**Required action**
Using the listing below, report all lines holding the word "height".

**Task inputs**
----------
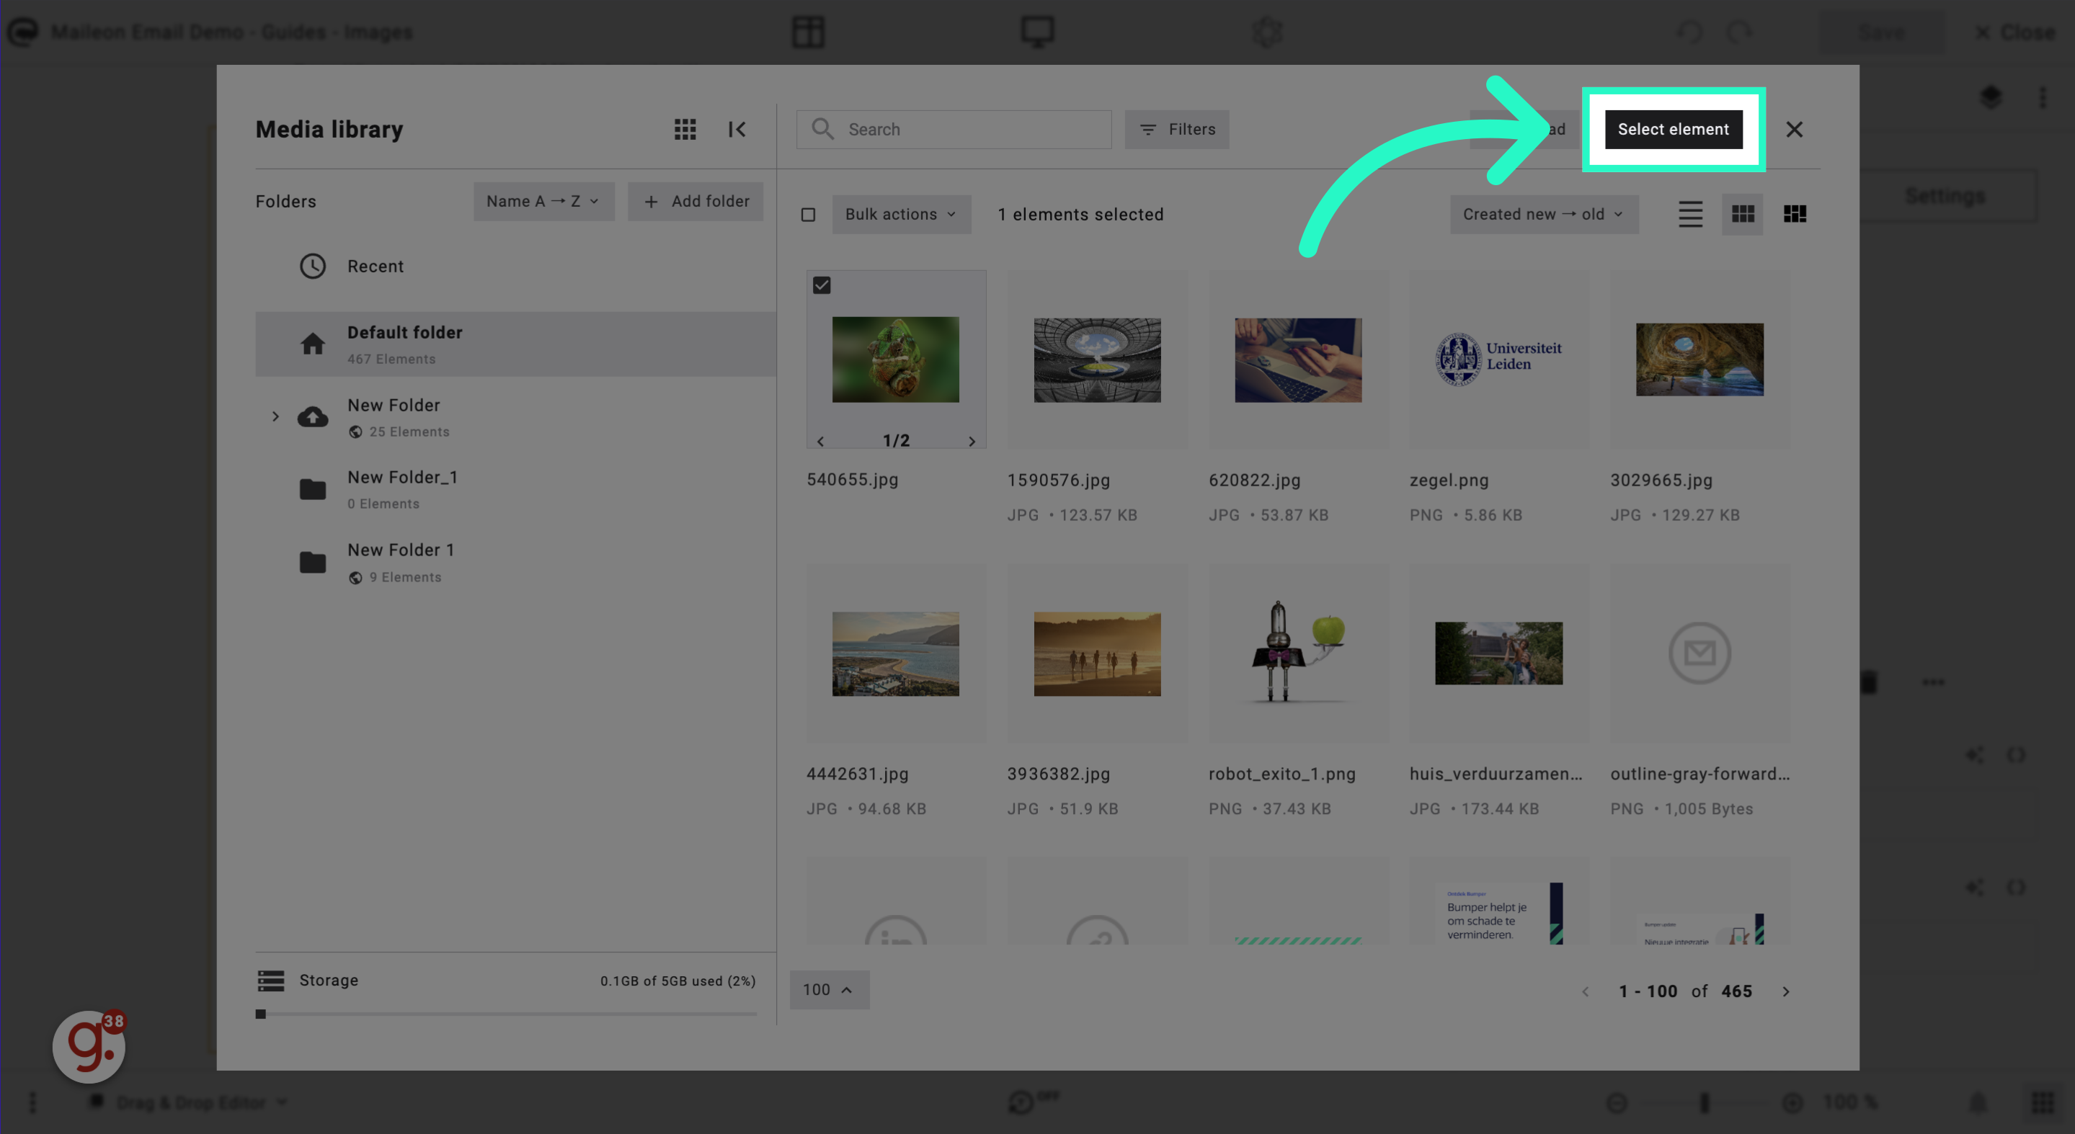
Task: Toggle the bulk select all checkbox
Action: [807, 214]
----------
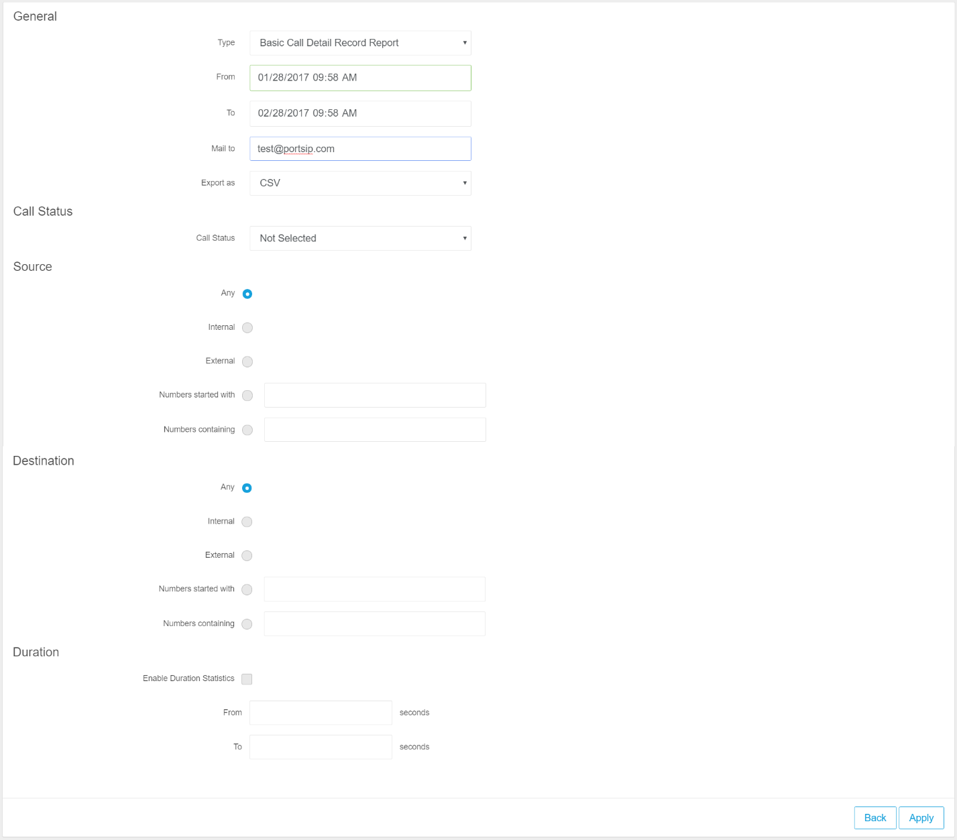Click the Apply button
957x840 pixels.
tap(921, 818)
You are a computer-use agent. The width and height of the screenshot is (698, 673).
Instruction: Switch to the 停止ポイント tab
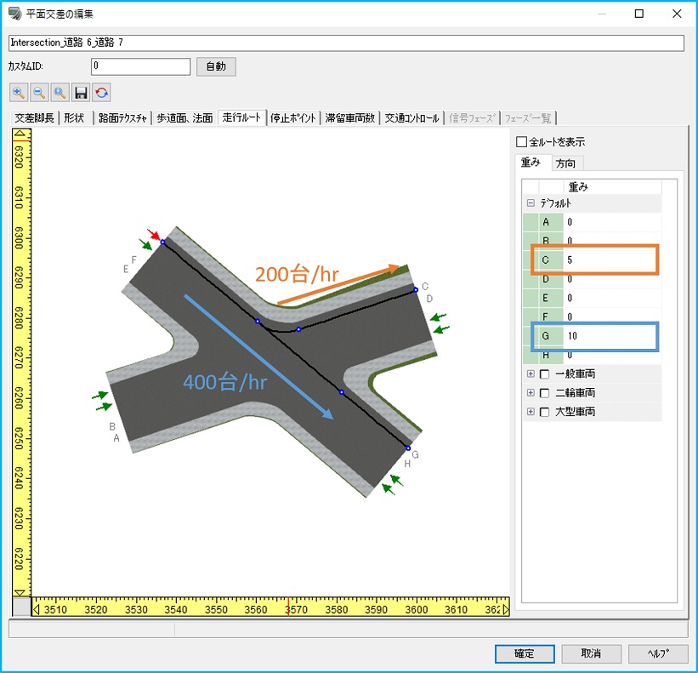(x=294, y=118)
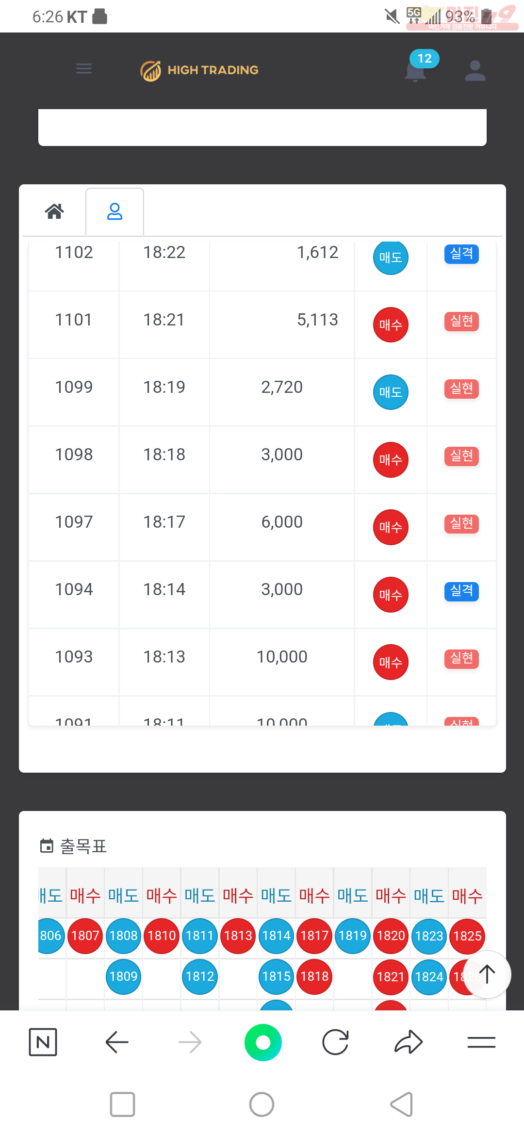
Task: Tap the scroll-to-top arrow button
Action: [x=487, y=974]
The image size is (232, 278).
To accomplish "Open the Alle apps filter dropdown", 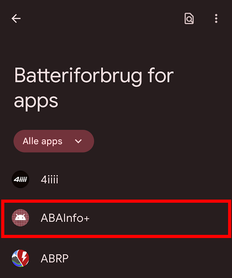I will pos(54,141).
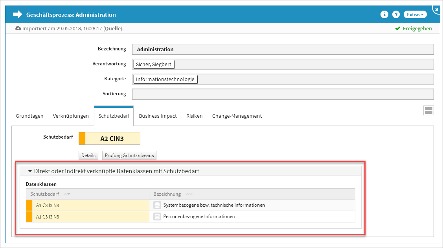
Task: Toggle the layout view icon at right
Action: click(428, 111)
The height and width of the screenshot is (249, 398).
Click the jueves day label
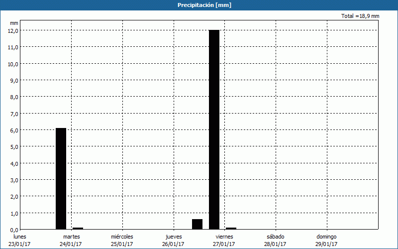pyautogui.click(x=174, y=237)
----------
**Solution for this problem**
You are a computer-use agent. The width and height of the screenshot is (698, 673).
The height and width of the screenshot is (249, 398).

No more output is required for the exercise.